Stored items
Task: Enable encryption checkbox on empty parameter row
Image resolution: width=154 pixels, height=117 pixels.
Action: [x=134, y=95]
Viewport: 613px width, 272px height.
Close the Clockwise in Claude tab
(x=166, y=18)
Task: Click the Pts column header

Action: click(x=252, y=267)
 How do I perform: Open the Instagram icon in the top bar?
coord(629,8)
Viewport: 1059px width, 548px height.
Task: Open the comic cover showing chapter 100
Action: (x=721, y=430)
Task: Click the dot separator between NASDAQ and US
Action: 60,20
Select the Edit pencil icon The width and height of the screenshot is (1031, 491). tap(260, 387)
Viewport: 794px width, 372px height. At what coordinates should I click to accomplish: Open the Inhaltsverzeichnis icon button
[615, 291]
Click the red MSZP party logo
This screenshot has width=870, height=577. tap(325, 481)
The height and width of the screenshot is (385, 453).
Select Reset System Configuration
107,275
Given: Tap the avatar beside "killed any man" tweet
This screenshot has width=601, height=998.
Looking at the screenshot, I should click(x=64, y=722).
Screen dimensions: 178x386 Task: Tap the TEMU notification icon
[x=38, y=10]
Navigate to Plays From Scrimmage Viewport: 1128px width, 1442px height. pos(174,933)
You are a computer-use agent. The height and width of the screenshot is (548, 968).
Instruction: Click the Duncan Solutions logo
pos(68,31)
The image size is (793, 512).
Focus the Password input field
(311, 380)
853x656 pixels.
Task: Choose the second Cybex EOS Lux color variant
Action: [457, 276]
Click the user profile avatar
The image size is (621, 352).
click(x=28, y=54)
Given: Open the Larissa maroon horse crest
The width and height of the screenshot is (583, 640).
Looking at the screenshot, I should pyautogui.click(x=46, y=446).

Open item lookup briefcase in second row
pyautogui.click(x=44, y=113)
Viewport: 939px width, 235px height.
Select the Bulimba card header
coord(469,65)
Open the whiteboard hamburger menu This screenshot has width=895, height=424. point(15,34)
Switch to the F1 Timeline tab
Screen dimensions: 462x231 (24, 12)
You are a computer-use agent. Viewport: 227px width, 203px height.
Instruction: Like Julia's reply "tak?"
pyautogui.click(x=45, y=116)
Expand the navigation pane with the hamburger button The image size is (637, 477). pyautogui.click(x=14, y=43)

Requirement: Nothing but a number should be given: the count of lines above that include the string "hamburger".

Your response: 2